New website and visits sources
You have great expectations. When a new site runs, it will be great. Business starts. Orders and jobs just simply come. Lots of new customers. Lots of money.
Reality? You started the web ... and nothing. A day, two, a week has passed ... and crowds nowhere. What is wrong? Waiting for your phone and email boxes ... but no one calls or writes on the web. And you really need to start earning money.
Start the website = instant success? Myth!
Starting the Web is just the beginning. And a lot of people do not understand or know it. They feel that if they let themselves do (good) the web, it will start an endless inflow of orders. How is it really?
- We launched the site! If a new site is created, a new domain will be created, no one knows about it. And so no one will come to them. If you do not share the link or find out about the search engine. It is time to start getting traffic to work.
- Search Traffic? It will take a few days for the site to be indexed on search engines. This is only the case if you have sent information to the search engines on the newly created site, or they have links from other sites or social networks to the site, and the search engines will get to it themselves. This is a few days delay in getting organic attendance.
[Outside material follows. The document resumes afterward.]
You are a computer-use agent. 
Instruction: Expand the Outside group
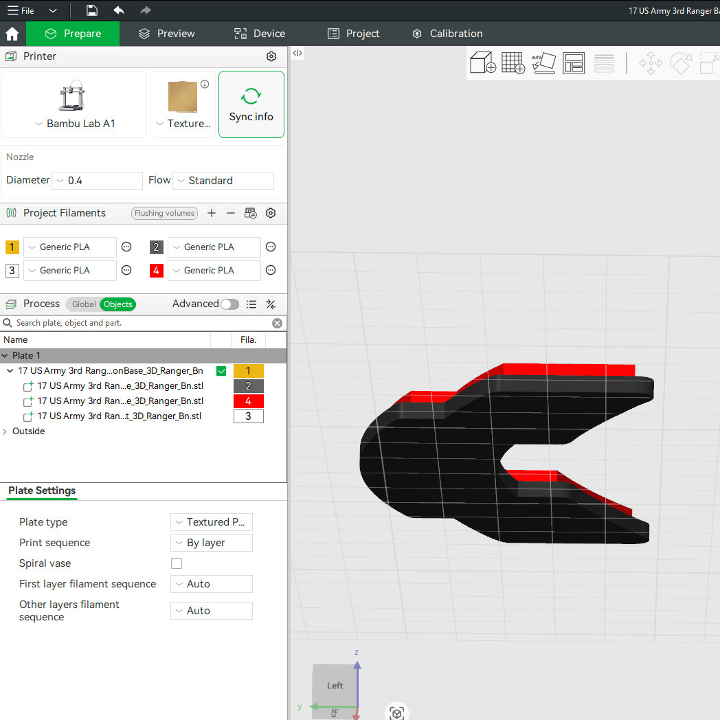click(5, 431)
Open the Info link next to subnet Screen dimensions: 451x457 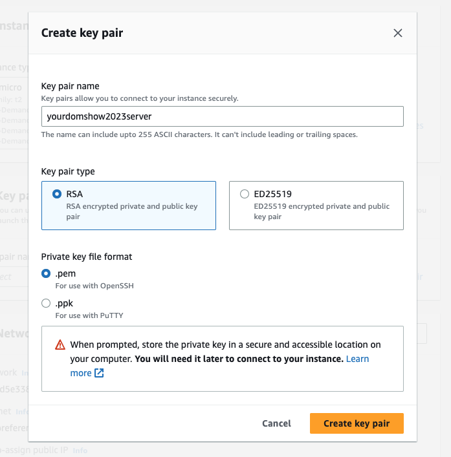coord(22,412)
- Social networking? The people themselves will not come and will rarely start to spread a link to your site. Did you share information about your new Facebook pages with friends? Probably everyone looked, some laughed or commented, and the traffic for a day jumped beautifully, but few day later it is again 0.
- Traffic from other sites? You asked a few business partners to place links to your site on their sites. Sometimes someone clicks, but it's not much.
What now? You seem to have exhausted all your options, but those internets do not work the way you expected. Disappointment, frustration.
Where do visitors actually come from?
- Natural visitors - people go "alone", most often through search engines - if the content of the site matches the requirements of the target group for which the site is intended. Or you have such an interesting product/service that people say about it and share a link to the web on social networks.
- Acquired Traffic - I'm here to host visitors who you had to take some steps to bring. Sharing on social networks (creating a profile/site, engaging in discussions, etc.), creating backlinks, registering in catalogs. Additionally, they can be offline activities such as advertisements, billboards, corporate business cards, or even signatures in emails.
- Paid Traffic - Both of the above sources of visitors are on a longer route. If you want / need to get visitors to your site really fast, use paid advertising campaigns (Sklik, AdWords, Facebook). You pay for each visitor, but you'll get them on the web before they show up and your other activities associated with the previous two points will work. If you've done everything right, you'll be able to dwindle paid campaigns and work from natural and unpaid paid traffic. Do not condemn your paid campaigns - they are extra costs but with immediate effect.
What do you want to take and what to do to keep your traffic coming?
To be active. This is in three words a summary of the next text. The number of new websites is constantly increasing and search engines are getting more and more complicated by the task of delivering the most appropriate answers to user queries. There are new sites and old sites. Valuable sites and ballast sites. Sites updated and websites neglected. Sites professionally done and sites full of errors. Sites with original content and sites with stolen or downloaded content. So search engines try to prioritize a search for trustworthy, maintained and quality sites that will be useful to people.
- Look at the site in terms of content. Write new articles, add texts, expand them. Give your customers valuable insights from your industry. Work continuously to get backlinks from industry related sites. Publish articles on industry servers. Do some social networks make sense to you? Use them. You always have something to say.
- Check their technical condition (for example, mobile accessibility). Here too, the site requirements were completely different five years ago than they are now.
- Do not rely solely on online. There are many other ways out of the internet to take care of your promotion.
Many of these activities will not bring an immediate effect. It's a run for a longer track. However, your ongoing activity will pay off in the long run. And you get ahead of those who just launched their site and then did not reach for it. And what do you think - when the search engine "thinks" about which site it favors - whether it is neglected or active and popular that has people to say?
Of course, all of the above works, you need to devote enough space to reflect on the specific focus, the clear goal and sense of the site, and the definition of the audience for which you are creating.
And if you are doing something, you should want to know if it works and further adjust and optimize your promotional activities accordingly. We are talking about evaluation and analytics. Every activity should measure if something has been brought. From time to time, look back on whether what you are doing makes sense. Whether it's not money laundering.
Summary at the end
The Web is a necessity for most entrepreneurs. But it is not self-sustaining, and it would be a mistake to rely on just getting it from the beginning (beware - I'm not talking about e-commerce here). It's not a miracle that automatically starts generating money at the start of the launch. It's just another promotion tool. Just like other marketing online and offline channels.
Do not forget about prints, personal recommendations, paid advertising campaigns, professional magazines, and more. The power is to combine everything together.